LE Qing hong1, YANG Hai ying2, ZHU Ming quan1   

  1. 1. Dept. of Aircraft Manufacturing Engineering, Northwestern Polytechnic University, Xi′an 710072, China
  • Received:1999-04-21 Revised:1999-08-23 Online:2000-08-25 Published:2000-08-25

摘要: 构造了基于 SLFM网络的材料性能预测模型 ,探讨了实现该预测模型时网络的拓扑结构、学习和预测机制以及参数选择 ,提供了其对 Ti-2 6合金性能进行预测的实验 ,实验结果良好。在此基础上对 Ti-2 6合金的部分性能影响因素进行了优化 ,优化后的性能测算结果和实验结果相符。
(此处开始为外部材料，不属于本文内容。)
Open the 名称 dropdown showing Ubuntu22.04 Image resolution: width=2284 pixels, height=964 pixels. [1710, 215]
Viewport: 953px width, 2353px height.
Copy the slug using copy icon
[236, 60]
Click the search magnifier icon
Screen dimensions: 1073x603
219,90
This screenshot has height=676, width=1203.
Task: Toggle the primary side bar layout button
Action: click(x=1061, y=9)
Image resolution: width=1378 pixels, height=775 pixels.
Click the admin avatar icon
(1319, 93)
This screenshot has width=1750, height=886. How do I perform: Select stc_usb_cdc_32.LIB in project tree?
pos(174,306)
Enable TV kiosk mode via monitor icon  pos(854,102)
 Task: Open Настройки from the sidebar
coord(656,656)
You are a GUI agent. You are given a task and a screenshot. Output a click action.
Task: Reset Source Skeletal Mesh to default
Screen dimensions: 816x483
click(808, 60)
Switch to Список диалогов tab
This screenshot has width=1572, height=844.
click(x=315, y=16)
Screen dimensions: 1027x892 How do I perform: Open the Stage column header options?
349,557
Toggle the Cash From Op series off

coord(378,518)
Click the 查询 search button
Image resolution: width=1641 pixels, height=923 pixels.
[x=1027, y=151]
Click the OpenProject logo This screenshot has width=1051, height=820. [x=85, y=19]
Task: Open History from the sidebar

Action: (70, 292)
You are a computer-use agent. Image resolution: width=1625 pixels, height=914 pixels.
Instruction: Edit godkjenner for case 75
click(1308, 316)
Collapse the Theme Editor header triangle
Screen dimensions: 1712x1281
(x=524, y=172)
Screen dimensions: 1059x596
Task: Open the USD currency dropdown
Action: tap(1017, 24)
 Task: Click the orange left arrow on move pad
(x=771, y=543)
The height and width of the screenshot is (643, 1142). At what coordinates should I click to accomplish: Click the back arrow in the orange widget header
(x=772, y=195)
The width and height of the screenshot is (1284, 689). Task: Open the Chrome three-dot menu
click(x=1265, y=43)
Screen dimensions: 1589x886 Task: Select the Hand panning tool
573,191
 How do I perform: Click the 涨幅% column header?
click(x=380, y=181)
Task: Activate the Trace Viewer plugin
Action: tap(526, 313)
Abstract: Global market competition among researchers and manufacturers has prompted the need for developing new material at reduced cost and rapid response to customers′ demands, but the conventional methods which depend on experience and lots of experiments do not meet these situations. In this paper, a prediction model based on SLFM network is proposed to predict material properties using only a few of experiments. The topology, algorithms of learning and prediction, and parameter selection of this network are discussed when the prediction model is implemented. An engineering application example on Ti 26 alloy is given to show that this prediction model possesses advantages of high speed of learning (74 iterations for 20 learning samples), high learning accuracy(100 percent in recalling accuracy), and quite good prediction performance(the value of relative error can be mostly controlled in 3%). Based on its good performance, part factors affecting the properties of Ti 26 alloy are optimized. The prediction results and practical results show good agreement. This prediction model has been proved to be an available tool to solve the problems on prediction and optimization for new material development. It also supplies a new idea for prediction and optimization of multivariate and nonlinear systems.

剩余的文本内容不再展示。